Biden can lay the groundwork for a more lasting solution by trying to widen diplomatic and mediation backchannels and decrease the Houthis’ isolation by pushing for some sort of recognition of them as a formal authority in Yemen—in exchange for certain concessions such as easing the Houthis’ siege of Taiz. The ongoing siege of the southwestern Yemeni city poses one of the biggest risks to the fragile truce. For the Saudis’ part, Biden could work to secure further concessions from them include easing or lifting their blockade of northern Yemen, which would also allow for more food and medicine and alleviate the humanitarian crisis.

Read more: What to Know About the Massive Cholera Outbreak in Yemen

Whatever comes next, though, Biden can do more to address the false perception that his administration has not been actively engaged on Yemen. Biden has personally said that ending the war is a top priority while in office.

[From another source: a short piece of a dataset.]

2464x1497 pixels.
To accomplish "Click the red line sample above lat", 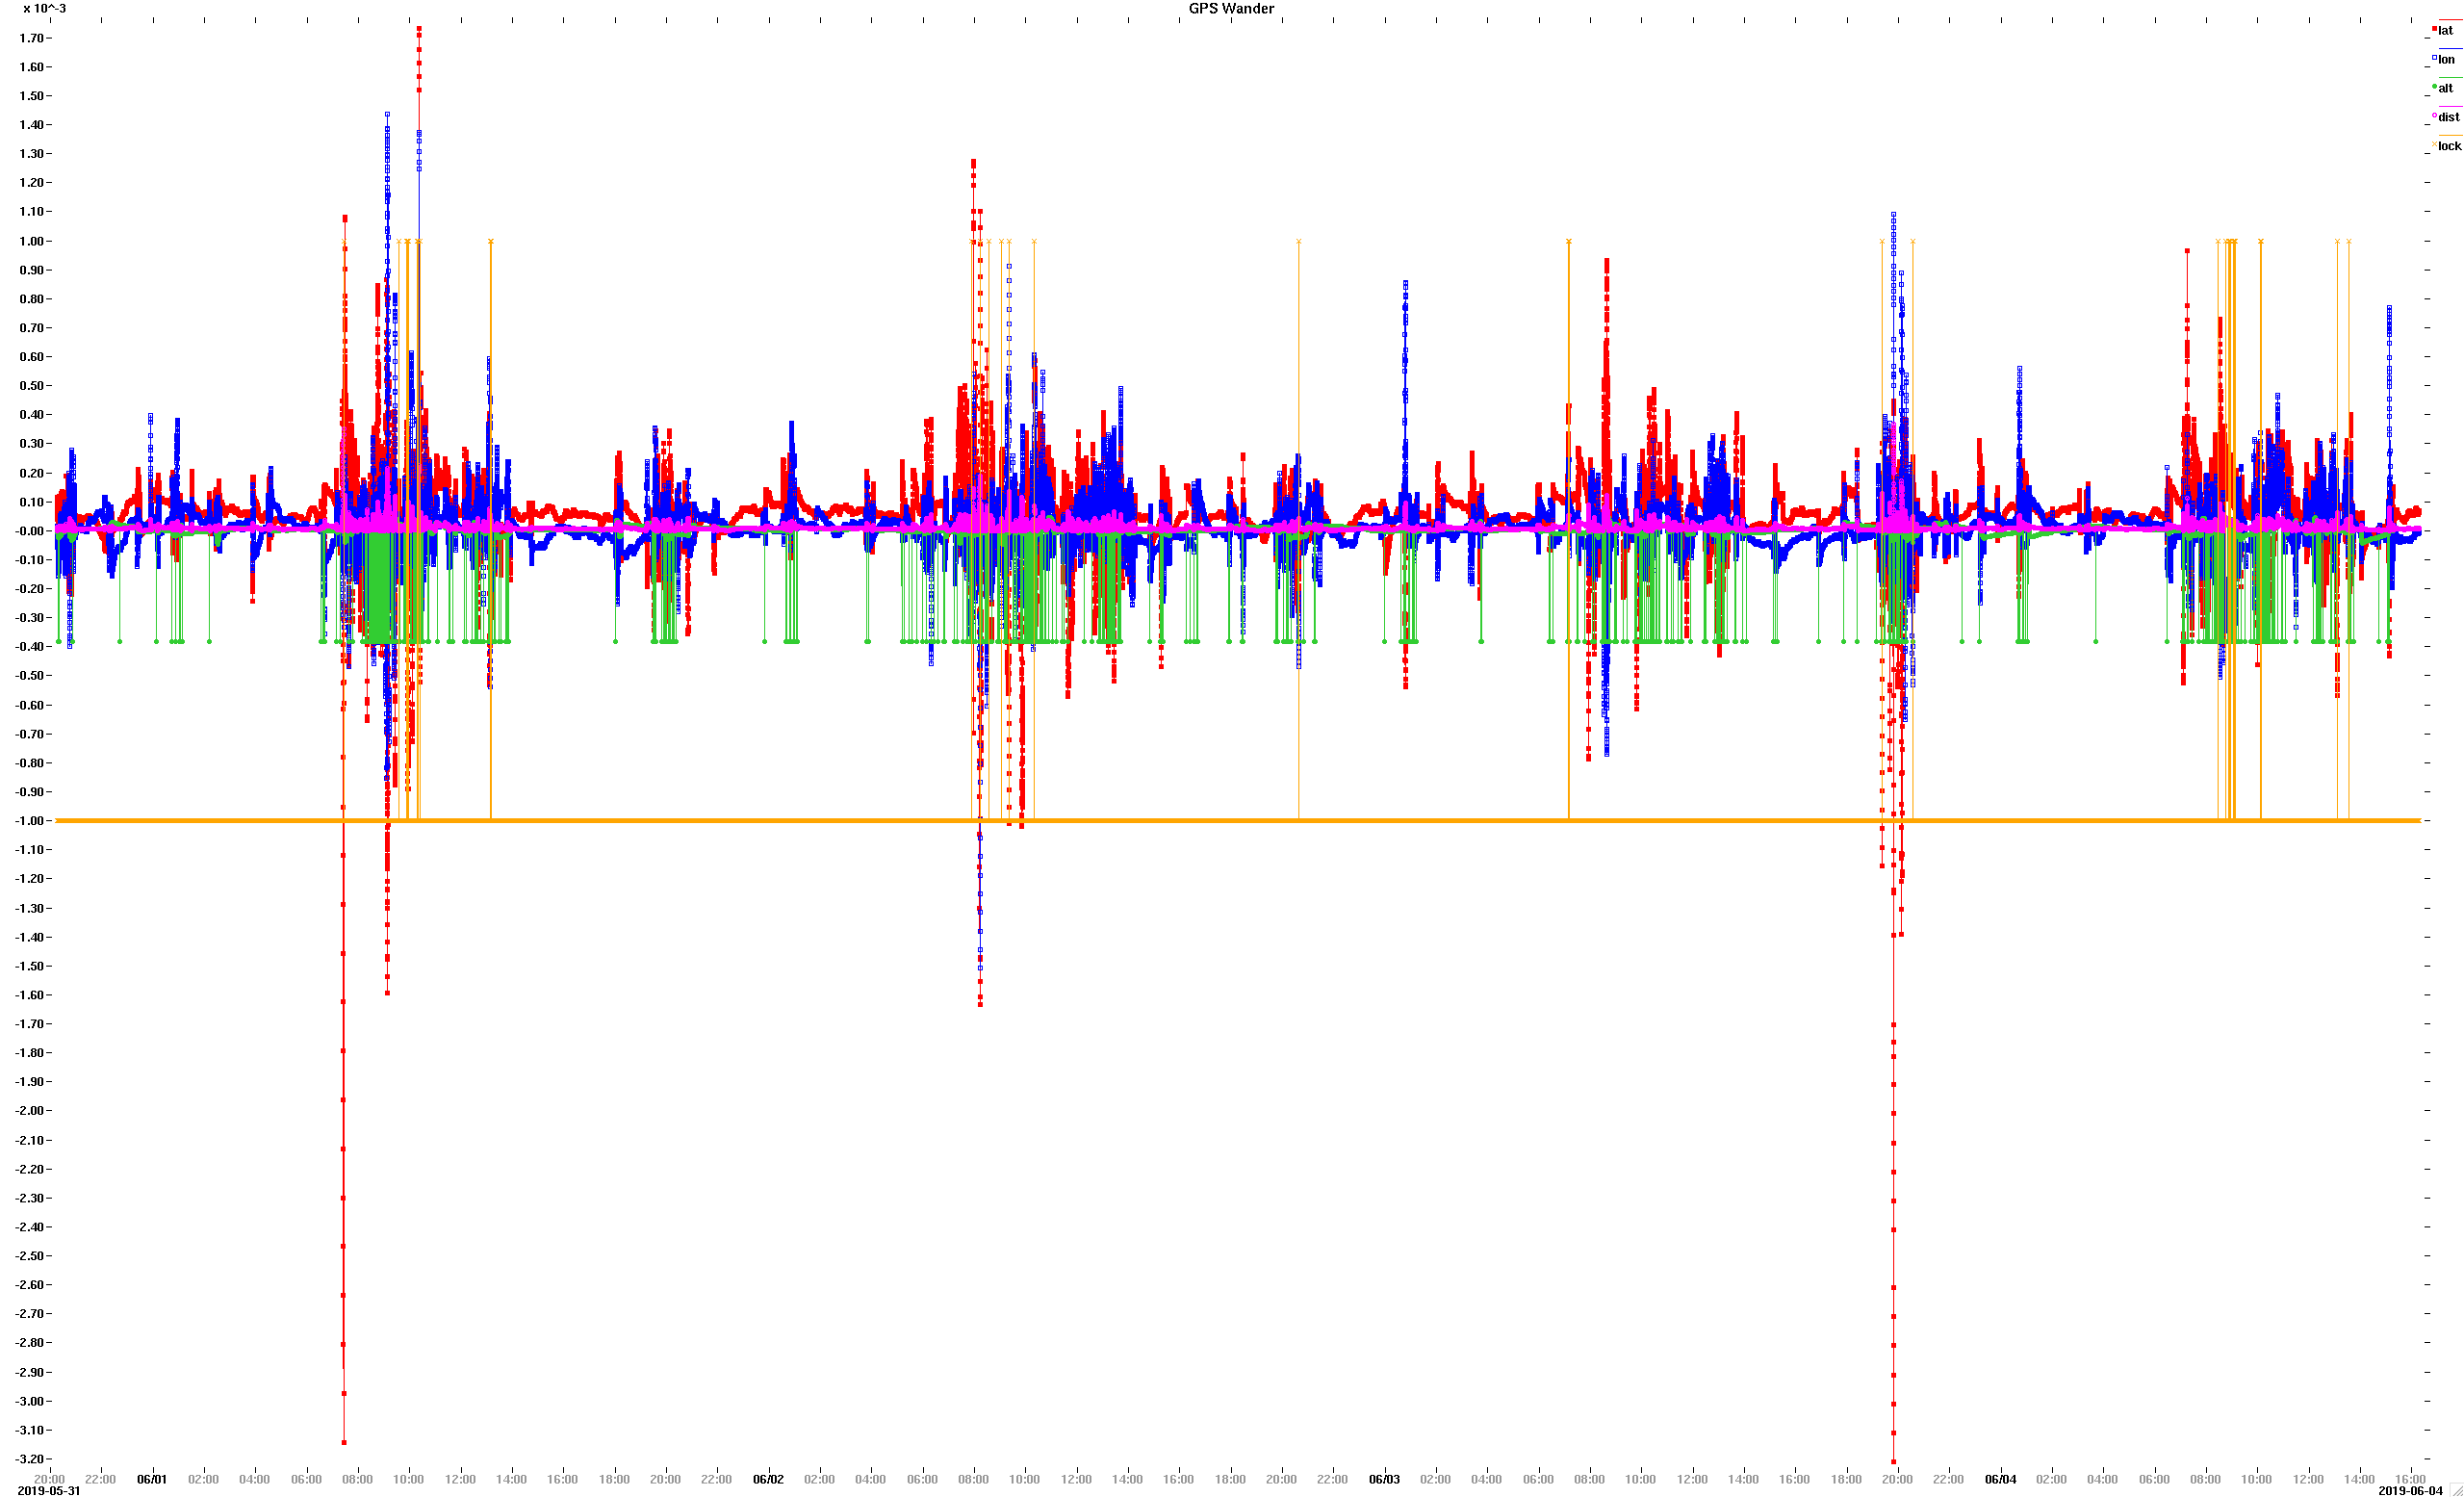I will 2451,20.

Already, Biden can point to a number of successes in Yemen based on shifting U.S. policy away from supporting the Saudi-led war and more towards a role as mediator in resolving the conflict through dialogue. Unlike former U.S. presidents Barack Obama and Donald Trump, neither of which prioritized Yemen, Biden announced early on in his term three main changes to U.S. policy that has paved the way for the recent truce. The first is no longer support any major Saudi offensive military operations and associated arms purchases (which the Administration is considering reversing); backing U.N. efforts to resolve the war; and appointing Tim Lenderking, a seasoned diplomat in the region, as a special envoy for Yemen in 2021. For Biden and many Yemen observers, Lenderking signaled the return of U.S. diplomacy to the region following the Trump era. He has been key given his efforts in meeting Yemeni delegations and fostering backchannel talks with the Houthis in Oman and elsewhere.

The U.S. role in Yemen under Biden has been refreshingly coherent, but locals are largely not aware of these efforts—to the detriment of a more lasting solution. Ordinary Yemenis need to see what the U.S. has done, both in policy and aid, to help counter the anti-Western rhetoric commonly found in the country. The U.S. has pushed hard on the parties it has more leverage over, such as the Saudi-backed internationally recognized government of Rashad al-Alimi, based in the interim capital of Aden. But in the north of Yemen in territories under Houthi control, anti-American rhetoric remains an ideological pillar, and the U.S. seems to be doing little to counter false claims or defend against it.

Biden’s upcoming trip is an opportunity for him to change that narrative, make further headway in negotiations, and come good on his election promises that can produce lasting peace in Yemen.